| DIRECTIONS |
Set down the lines of the data exactly, starting at the first and stopping after the line containing "Student Success [button] (1779, 65)".

| Stored records |
+ + + + +

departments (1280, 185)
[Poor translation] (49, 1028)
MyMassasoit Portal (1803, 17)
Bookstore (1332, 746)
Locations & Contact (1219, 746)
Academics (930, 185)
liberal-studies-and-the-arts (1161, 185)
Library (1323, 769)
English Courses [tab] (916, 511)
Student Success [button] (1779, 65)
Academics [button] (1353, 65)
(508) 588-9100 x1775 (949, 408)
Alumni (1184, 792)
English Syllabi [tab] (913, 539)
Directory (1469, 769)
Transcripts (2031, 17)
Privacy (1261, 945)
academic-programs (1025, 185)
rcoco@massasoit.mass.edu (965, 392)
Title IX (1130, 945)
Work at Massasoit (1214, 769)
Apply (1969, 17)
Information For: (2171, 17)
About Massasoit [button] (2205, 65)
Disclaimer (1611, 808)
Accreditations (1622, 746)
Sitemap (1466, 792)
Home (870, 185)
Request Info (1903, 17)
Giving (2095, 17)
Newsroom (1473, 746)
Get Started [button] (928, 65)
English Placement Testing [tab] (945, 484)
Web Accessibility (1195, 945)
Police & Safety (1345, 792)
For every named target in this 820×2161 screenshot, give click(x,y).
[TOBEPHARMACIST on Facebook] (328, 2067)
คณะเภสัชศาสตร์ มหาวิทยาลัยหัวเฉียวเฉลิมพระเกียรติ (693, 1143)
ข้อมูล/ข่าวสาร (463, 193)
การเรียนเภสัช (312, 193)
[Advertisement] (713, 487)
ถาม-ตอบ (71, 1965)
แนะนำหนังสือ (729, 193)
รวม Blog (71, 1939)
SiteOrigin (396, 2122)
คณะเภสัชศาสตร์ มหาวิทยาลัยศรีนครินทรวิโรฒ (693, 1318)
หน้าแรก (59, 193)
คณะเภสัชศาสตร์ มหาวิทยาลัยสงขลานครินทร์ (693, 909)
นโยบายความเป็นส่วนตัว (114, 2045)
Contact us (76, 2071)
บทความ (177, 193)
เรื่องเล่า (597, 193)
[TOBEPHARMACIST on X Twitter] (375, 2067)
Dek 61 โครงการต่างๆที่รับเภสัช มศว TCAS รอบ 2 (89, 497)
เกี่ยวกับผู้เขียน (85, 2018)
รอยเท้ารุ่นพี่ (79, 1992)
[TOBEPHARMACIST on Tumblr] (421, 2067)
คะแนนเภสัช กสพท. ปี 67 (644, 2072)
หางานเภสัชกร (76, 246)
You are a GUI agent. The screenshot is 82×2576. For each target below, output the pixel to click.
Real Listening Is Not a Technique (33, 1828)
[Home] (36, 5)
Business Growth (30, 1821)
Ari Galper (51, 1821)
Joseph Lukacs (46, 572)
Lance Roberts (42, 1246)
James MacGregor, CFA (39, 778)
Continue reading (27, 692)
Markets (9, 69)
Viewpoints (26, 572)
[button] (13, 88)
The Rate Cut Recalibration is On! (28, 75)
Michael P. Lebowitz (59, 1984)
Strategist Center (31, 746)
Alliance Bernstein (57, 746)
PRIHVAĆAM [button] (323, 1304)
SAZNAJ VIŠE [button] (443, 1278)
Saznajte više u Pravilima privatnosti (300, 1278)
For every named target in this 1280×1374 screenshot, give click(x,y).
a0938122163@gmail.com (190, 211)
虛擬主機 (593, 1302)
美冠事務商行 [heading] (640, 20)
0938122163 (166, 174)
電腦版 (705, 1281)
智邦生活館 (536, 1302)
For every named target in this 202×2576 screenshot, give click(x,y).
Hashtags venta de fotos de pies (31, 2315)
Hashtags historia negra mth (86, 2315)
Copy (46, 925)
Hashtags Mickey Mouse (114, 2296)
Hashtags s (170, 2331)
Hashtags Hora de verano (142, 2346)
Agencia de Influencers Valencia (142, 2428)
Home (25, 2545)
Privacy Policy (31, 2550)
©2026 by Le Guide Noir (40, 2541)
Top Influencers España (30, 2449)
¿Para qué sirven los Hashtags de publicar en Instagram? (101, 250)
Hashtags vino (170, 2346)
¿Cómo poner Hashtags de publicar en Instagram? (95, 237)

+ + + + +

| THE ANSWER |
departments (1280, 185)
[Poor translation] (49, 1028)
MyMassasoit Portal (1803, 17)
Bookstore (1332, 746)
Locations & Contact (1219, 746)
Academics (930, 185)
liberal-studies-and-the-arts (1161, 185)
Library (1323, 769)
English Courses [tab] (916, 511)
Student Success [button] (1779, 65)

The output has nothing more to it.